Many years ago, one of my closest friends and I were discussing the new rules of publishing. We played our respective roles: She, the successful editor, insisted that it was a numbers game. She might have tapped a pen. I, an English professor and poet, sputtered with romantic outrage. What about Thoreau, Dickinson, Kafka? What—and here I lowered my eyes and my voice—about Joyce?

Nope, my friend said. Wouldn’t sell.

Where controversial publishing is concerned, Kevin Birmingham’s The Most Dangerous Book: The Battle for James Joyce’s Ulysses (Penguin) offers an education for the realists and the idealists alike. Birmingham gives us a book that reads as part legal thriller and part narrative nonfiction, revealing that the modernist masterpiece provoked strong and sometimes unexpected reactions: Virginia Woolf refused to publish it. Ezra Pound defended it with the best force of his reputation, only to become its first censor. And Margaret Anderson, founder of The Little Review, the original magazine to publish Ulysses, stopped reading part-way through the novel, looked up and said, “This is the most beautiful thing we’ll ever have. We’ll print it if it’s the last effort of our lives.”

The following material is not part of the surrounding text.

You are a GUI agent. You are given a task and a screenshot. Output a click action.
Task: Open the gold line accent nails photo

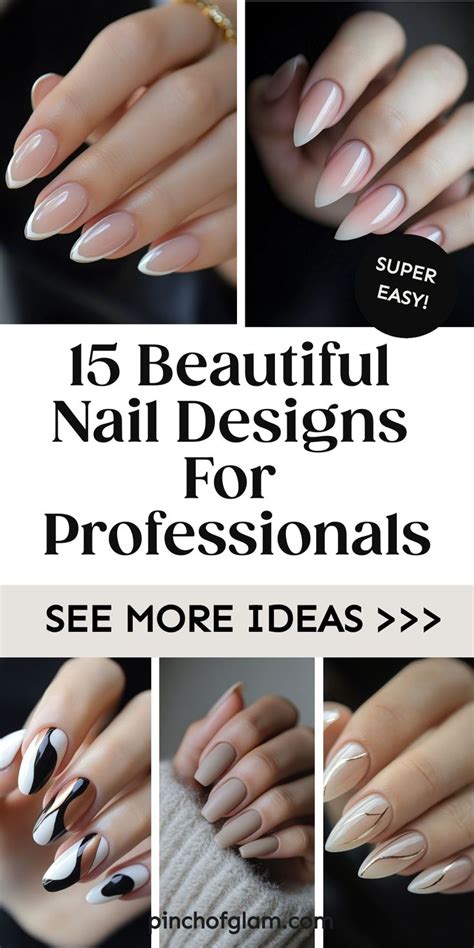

Of course, no one was more aware of the potential impact Ulysses might have on readers’ minds (and bodies) than the U.S. government. In honor of the June 16th celebration of Bloomsday, TBQ sat down with the author for an aerial view of the often-romanticized 1933 obscenity case, and ended up in a conversation that covered scandal to spirochetes to Snowden. With insight and good humor, Birmingham brings to life the many characters involved in the case and reveals that the book’s elaborate defense might just have been its most strategic promotion.


Kevin Birmingham: "This is the beginning of the Home Office file on Ulysses—the case was opened following a seizure of a copy of Ulysses at Croydon airport (“aerodrome”!) in December of 1922. You’re looking at Home Office officials talking to one another about what to do, and S.W. Harris, who was then the Undersecretary of State (later the Secretary of State) passes it off to the Director of Public Prosecutions, who functioned as the Crown’s chief legal prosecutor. You’ll notice at the top of the document that someone later marked in red ink, “NOT TO BE DESTROYED.” The first page is technically the second document in the file (186.428/2), and the submissions 3-6 were burned. We’ll never know why, but you find notices like this throughout the surviving documents. At some point (apparently in the 1960s) the British government destroyed dozens of documents in the Ulysses file."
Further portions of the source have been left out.